=== Exercise prompt ===
Each line from the one containing "Image resolution: width=636" through the last line of the records is to be repeated exactly, with all pictures left out.

=== Material for the task ===
───

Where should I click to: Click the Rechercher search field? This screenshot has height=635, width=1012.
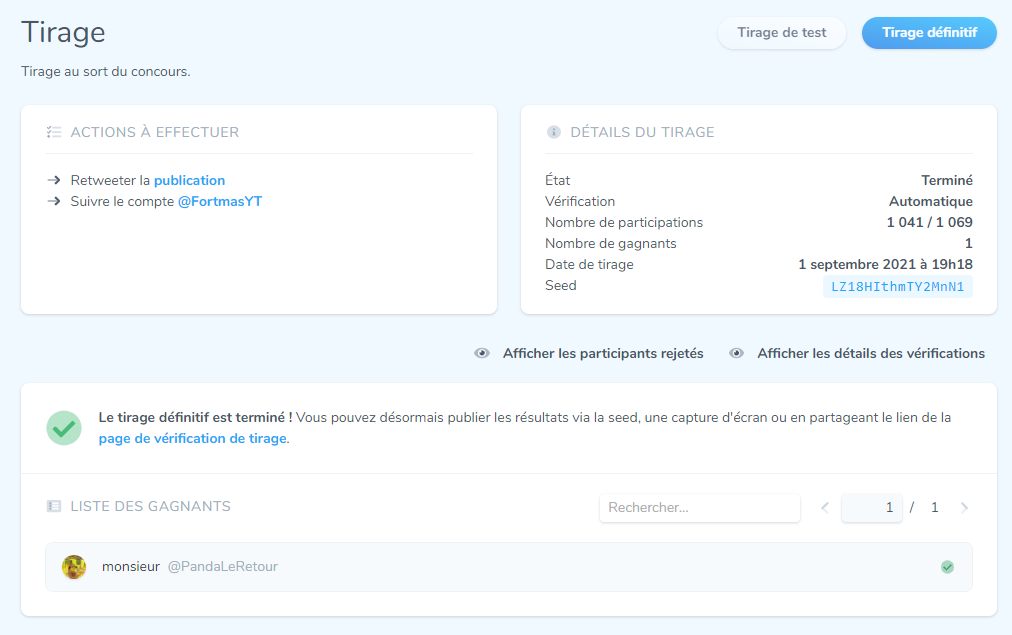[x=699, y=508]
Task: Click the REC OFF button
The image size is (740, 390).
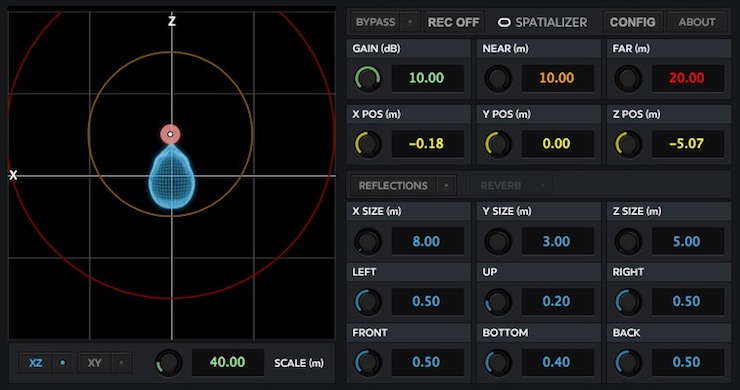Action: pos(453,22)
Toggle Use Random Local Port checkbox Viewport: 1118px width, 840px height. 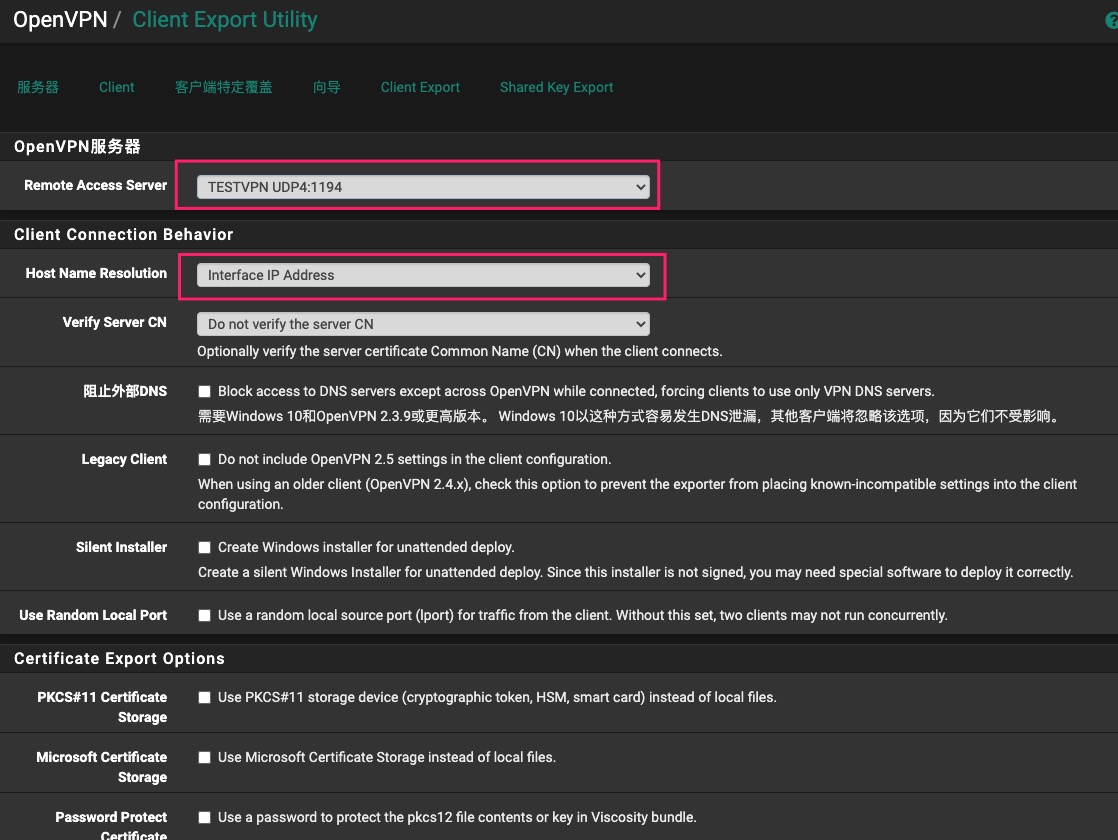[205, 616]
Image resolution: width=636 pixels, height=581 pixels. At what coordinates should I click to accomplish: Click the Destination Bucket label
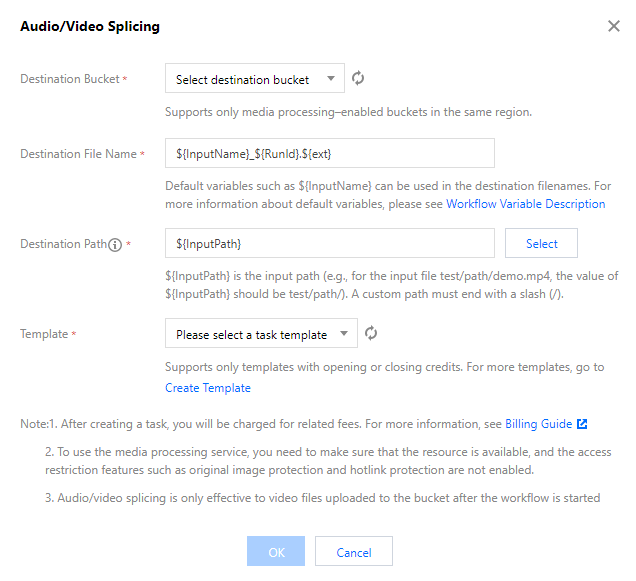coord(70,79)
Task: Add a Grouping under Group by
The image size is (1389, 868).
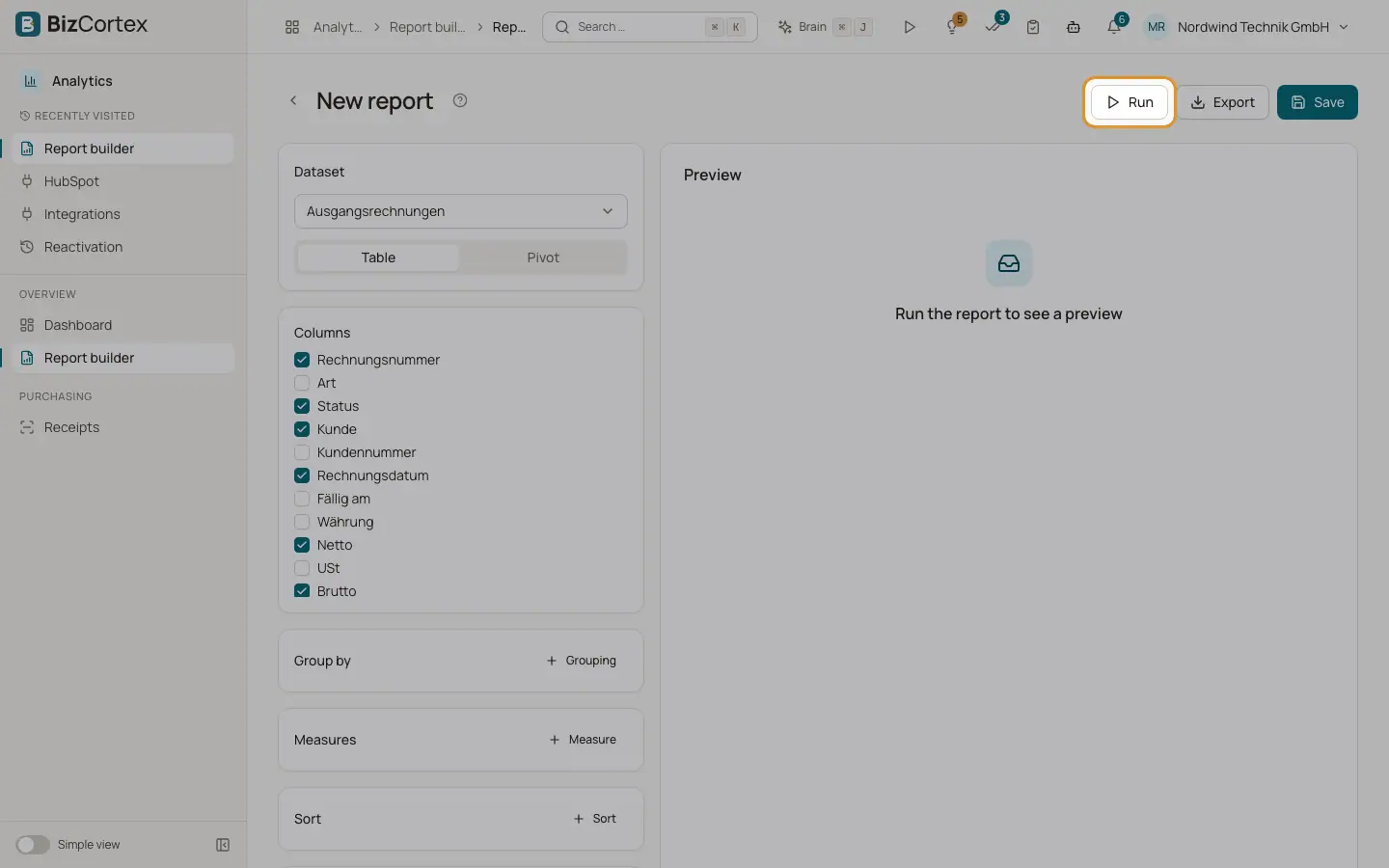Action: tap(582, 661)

───

=== Solution for this problem ===
Image resolution: width=636 pixels, height=581 pixels. At what coordinates should I click to accomplish: Click the Destination Bucket label
coord(70,79)
Task: Add a Grouping under Group by
The image size is (1389, 868).
Action: tap(582, 661)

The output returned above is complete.